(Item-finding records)
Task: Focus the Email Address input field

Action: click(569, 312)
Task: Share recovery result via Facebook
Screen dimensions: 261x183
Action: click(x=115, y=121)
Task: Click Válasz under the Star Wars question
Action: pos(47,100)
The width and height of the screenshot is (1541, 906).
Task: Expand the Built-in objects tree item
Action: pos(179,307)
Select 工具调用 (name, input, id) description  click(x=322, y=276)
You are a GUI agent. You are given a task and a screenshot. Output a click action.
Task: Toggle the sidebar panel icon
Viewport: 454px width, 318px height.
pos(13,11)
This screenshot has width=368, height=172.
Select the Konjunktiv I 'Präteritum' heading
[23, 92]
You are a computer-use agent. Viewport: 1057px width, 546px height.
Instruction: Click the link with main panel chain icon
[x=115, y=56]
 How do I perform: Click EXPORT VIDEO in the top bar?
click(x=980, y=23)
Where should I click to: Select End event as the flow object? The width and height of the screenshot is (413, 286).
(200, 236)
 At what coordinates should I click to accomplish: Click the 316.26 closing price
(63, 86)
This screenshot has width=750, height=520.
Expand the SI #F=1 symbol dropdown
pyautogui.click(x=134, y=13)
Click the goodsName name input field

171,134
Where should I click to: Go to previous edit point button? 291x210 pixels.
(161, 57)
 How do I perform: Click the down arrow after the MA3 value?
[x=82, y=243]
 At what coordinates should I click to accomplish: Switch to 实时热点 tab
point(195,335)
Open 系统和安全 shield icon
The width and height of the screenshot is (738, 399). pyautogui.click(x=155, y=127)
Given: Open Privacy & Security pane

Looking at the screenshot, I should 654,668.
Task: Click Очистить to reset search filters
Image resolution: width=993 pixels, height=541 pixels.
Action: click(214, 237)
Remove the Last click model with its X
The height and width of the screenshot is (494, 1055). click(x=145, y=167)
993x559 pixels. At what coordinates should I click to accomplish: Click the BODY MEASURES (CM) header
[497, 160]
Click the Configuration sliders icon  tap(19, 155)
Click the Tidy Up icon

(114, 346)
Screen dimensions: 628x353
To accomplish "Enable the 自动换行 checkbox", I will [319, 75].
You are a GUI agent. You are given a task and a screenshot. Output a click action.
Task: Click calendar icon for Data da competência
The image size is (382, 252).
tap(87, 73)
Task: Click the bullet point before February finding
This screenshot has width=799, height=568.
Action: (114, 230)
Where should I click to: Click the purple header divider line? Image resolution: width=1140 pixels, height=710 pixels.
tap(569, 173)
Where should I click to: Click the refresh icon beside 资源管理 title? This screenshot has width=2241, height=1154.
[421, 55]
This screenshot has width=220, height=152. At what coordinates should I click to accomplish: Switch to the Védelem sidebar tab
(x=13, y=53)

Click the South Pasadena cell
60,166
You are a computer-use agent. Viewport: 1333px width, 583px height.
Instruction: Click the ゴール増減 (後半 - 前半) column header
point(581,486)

Set task: How many lines of the material contain the string "perform"? Case counts, and the reply should be only the number.

Reply: 2